Tuesday, July 17, 2007

The Memory-Effects of Eye Movement.

The folks at Neuromarketing brought to my attention a fascinating study about the effects of horizontal eye-movement on memory. The study found that students, who had been stimulated to move their eyes horizontally for 30 seconds, on average remember 10% more words from a list than people that had been treated to vertical eye movements.
Even though the study on tested short-term data recall, it made me think a lot about the potential implications of this. Roger Dooley pointed out possible web banners or TV commercials. My first thoughts involved billboards, where the main figure of attention moves horizontally in a certain context, but i suppose that can just be seen as a low-tech version of his web-banner idea. An alternative would be to have the whole medium move back and forth, instead of just one component of the advertisement. However, I can see how that would be annoying for people to watch. Even so, the challenge remains, how to keep the consumer focused enough to make sure the mechanism takes effect in the first place.
If anyone reading this has any other practical implications that come to mind, I would love to heard about it.

2 comments:

Anonymous said...

Interesting stuff...except for the fact that things don't quite work the way that the neuromarketers suggest.

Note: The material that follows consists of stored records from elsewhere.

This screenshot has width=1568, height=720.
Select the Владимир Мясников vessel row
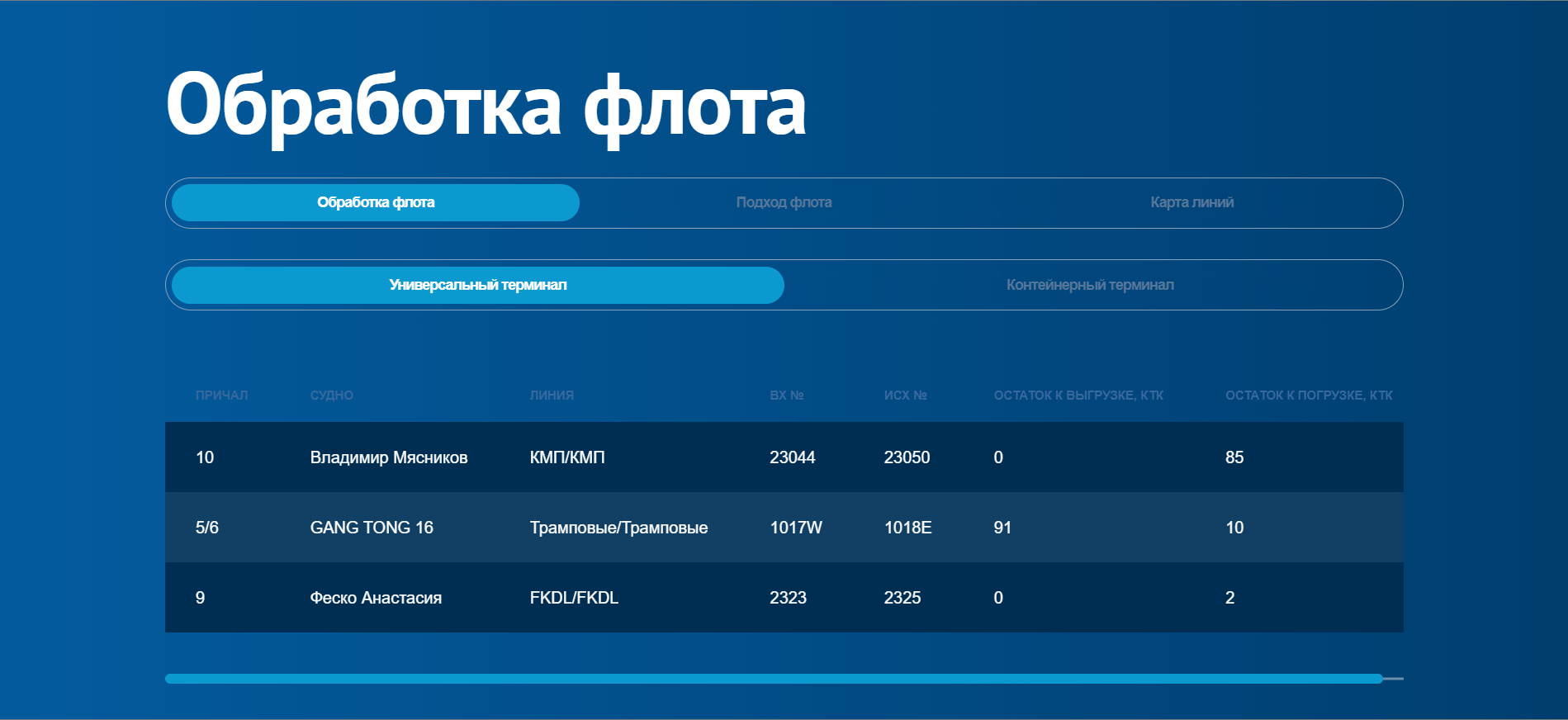pos(784,457)
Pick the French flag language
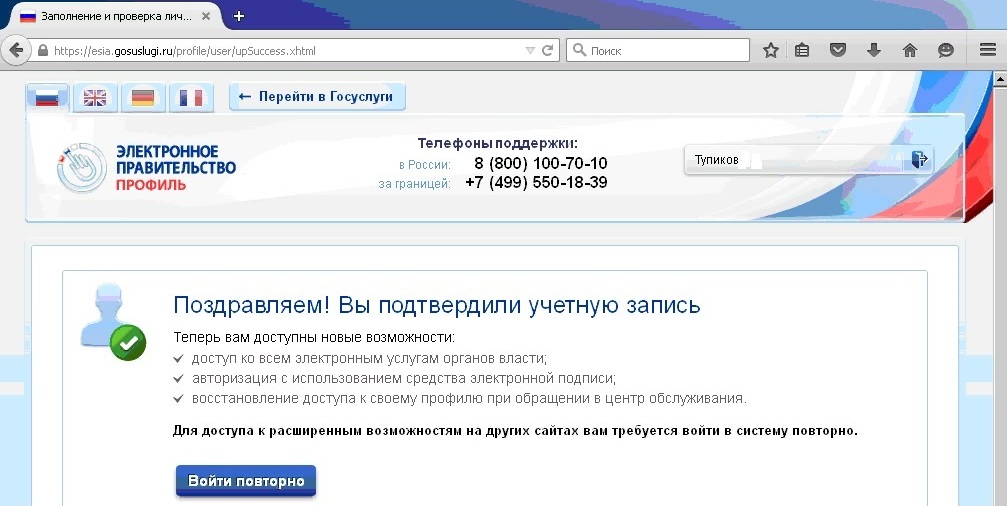 coord(191,97)
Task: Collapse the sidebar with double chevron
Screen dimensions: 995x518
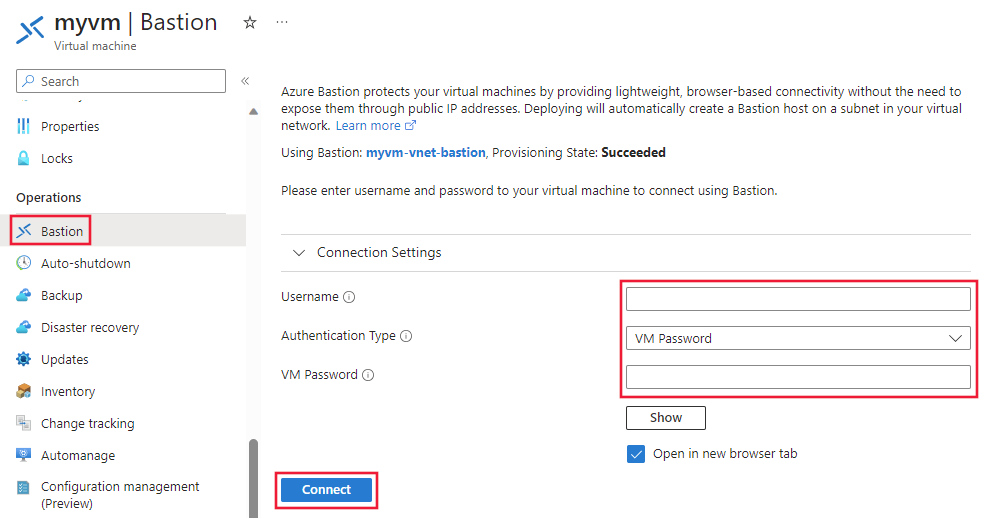Action: pos(245,81)
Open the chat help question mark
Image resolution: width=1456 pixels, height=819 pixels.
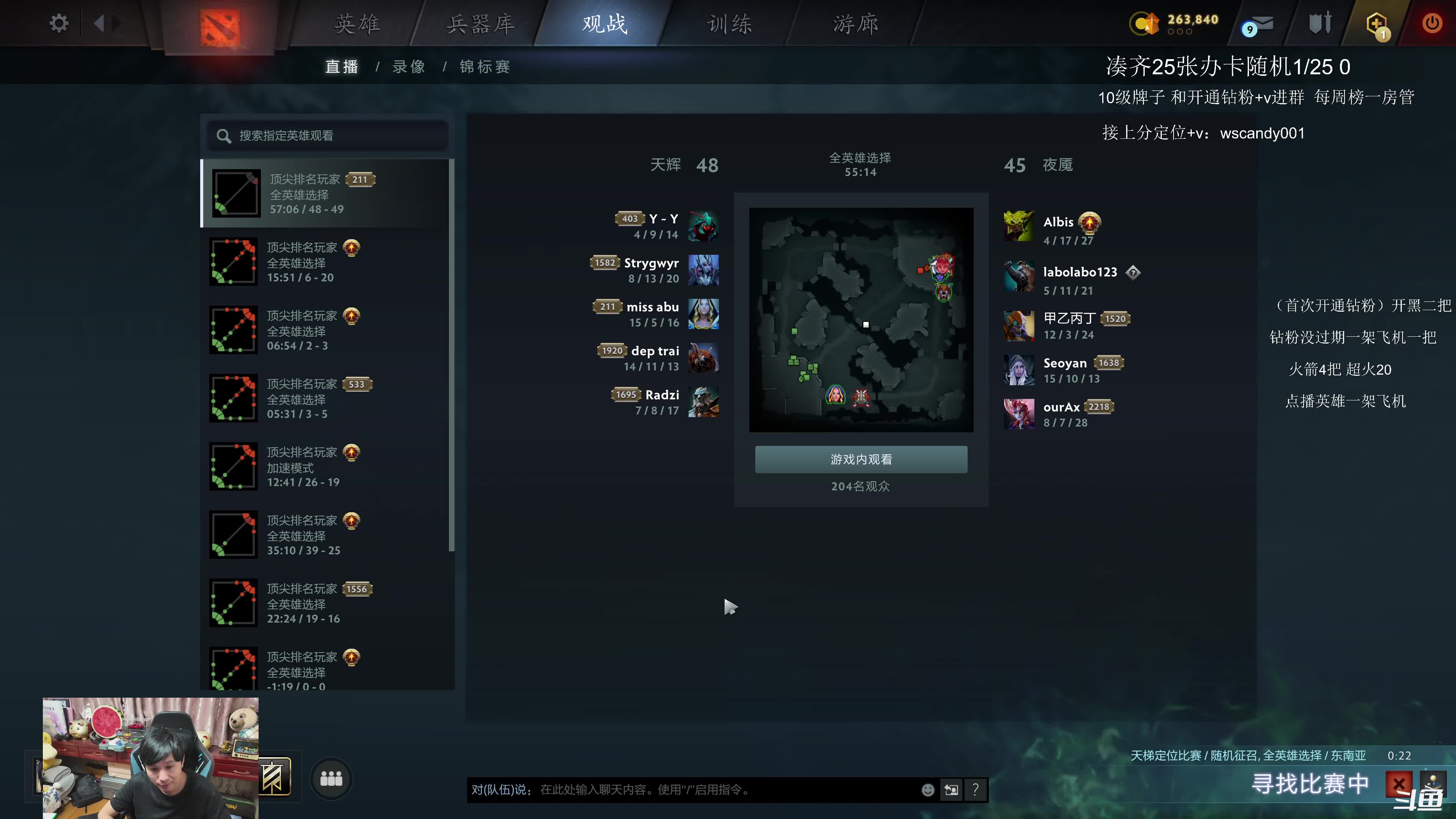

Lots of behavioural scientists are challenging some of our big assumptions about behaviour is shaped.

Memory is much less important than we'd like to think. Indeed, all the best neuroscientists are clear that memory is at best deeply unreliable (and changes each time we recall). It is far from the polaroid-photography that our consciousness insists it is.

Thinking is much less important than our minds tell us (we mostly do stuff and make sense of it later) and individual agency is not at all as important as our own (private) experience of our lives tells us - mostly we do what we do because of other people (see for example Alex Huntley or Duncan Watts' modelling of behavioural cascades through populations which suggest that copying not thinking or volition is the key mechanic), even though (as Milgram and Zimbardo point out) our minds choose to tell us otherwise.

Equally, Ben Libet shows repeatedly how our minds retrofit our sense of deciding to appear to happen before behaviour is triggered (rather than after which is really when it does).

Oh, and the neuroscience is hopelessly over-interpreted - as the great British neuroscientist puts it: we are not yet at the end of the beginning in understanding the brain, let alone the beginning of the end. And yet the vendors of such techniques would like to give us the impression of much greater certainty.

The question you ought to be asking of these guys and their techniques is this: why do I want this stuff to be true?

Beware Greeks bearing gifts, my friend.

Nobo said...

Thanks for a great comment. You have given me quite a lot of names to read up on. I think the whole field is fascinating, but I don’t really know all that much about it, so I’m always happy for some tips and information.